4. Selisih Harga Bid Ask

Selisih bid-ask mengacu pada selisih antara harga maksimum yang dapat ditawarkan pembeli (bid) dan harga minimum yang dapat diterima penjual (ask) untuk aset tertentu. Scalper dapat memanfaatkan selisih bid-ask untuk menghasilkan laba cepat.

Ketika spread lebar, trader menempatkan order beli dan order jual secara bersamaan. Mereka membeli pada harga bid dan menjual pada harga ask, sehingga spread menjadi keuntungan. Strategi ini dapat sangat efektif pada mata uang kripto yang kurang likuid, di mana spread secara alami lebih lebar.

5. Menggunakan Indeks Kekuatan Relatif dan Bollinger Bands

Beberapa scalper sangat bergantung pada indikator teknis untuk membantu mereka menentukan titik masuk dan keluar. Salah satu kombinasi yang populer adalah indeks kekuatan relatif (RSI) dan Bollinger Bands.

Relative Strength Index (RSI): RSI mengukur kekuatan pergerakan harga dan dapat digunakan untuk mengidentifikasi kondisi overbought/oversold dan divergensi. RSI dapat sangat berguna untuk menentukan pembalikan jangka pendek.

Bollinger Bands: Bollinger Bands membantu trader mengidentifikasi periode volatilitas tinggi atau rendah dan potensi pembalikan harga menggunakan deviasi standar. Scalper sering kali mengambil posisi short ketika harga mencapai upper band dan mengambil posisi long ketika menyentuh lower band.

Ketika RSI melewati angka 70, yang menunjukkan kondisi jenuh beli, atau di bawah angka 30, yang menunjukkan aset tersebut jenuh jual, pedagang dapat mencoba mengonfirmasi entri pembalikan dengan Bollinger Bands. Jika aset tersebut jenuh beli dan melewati batas atas, posisi short dapat dipertimbangkan. Jika aset tersebut jenuh jual dan harga menembus batas bawah, posisi long dapat dimasukkan.

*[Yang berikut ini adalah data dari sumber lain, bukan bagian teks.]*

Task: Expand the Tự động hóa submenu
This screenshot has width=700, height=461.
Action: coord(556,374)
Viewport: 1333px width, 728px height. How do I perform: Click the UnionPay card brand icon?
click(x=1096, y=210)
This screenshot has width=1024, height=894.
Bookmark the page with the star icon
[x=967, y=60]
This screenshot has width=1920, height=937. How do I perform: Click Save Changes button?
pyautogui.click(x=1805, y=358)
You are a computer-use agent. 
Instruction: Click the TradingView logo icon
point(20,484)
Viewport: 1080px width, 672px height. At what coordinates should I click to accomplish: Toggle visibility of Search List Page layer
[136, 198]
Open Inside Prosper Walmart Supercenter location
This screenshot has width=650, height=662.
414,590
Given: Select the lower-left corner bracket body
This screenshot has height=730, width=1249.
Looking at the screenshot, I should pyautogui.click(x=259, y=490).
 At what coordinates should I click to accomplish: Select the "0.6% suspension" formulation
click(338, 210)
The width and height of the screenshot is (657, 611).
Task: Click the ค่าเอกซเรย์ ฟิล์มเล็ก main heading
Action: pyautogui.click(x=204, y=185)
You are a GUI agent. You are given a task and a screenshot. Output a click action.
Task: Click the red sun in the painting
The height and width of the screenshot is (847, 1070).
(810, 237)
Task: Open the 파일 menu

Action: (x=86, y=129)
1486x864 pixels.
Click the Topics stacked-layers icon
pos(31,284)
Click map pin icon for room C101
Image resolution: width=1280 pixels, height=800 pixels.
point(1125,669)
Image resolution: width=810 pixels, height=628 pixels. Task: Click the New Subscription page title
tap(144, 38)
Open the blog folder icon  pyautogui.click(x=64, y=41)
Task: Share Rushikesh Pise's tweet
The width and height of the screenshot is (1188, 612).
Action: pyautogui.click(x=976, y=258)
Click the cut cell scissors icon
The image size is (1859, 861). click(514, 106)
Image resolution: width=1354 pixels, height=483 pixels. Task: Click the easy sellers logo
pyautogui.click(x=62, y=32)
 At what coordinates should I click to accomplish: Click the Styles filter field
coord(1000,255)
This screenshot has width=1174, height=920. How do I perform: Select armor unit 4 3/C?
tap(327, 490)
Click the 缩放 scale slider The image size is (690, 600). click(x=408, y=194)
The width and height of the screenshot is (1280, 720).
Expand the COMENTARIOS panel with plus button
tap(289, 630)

Mengenai kondisi keluar, beberapa scalper mungkin lebih suka mengambil untung di titik tengah Bollinger Bands atau band yang berlawanan. Yang lain mengambil untung saat RSI melintasi di atas atau di bawah 50, tergantung pada arah perdagangan. Dalam hal stop loss, di atas atau di bawah area support atau resistance terdekat sering kali cocok. Atau, Anda dapat memilih jarak tertentu untuk setiap perdagangan.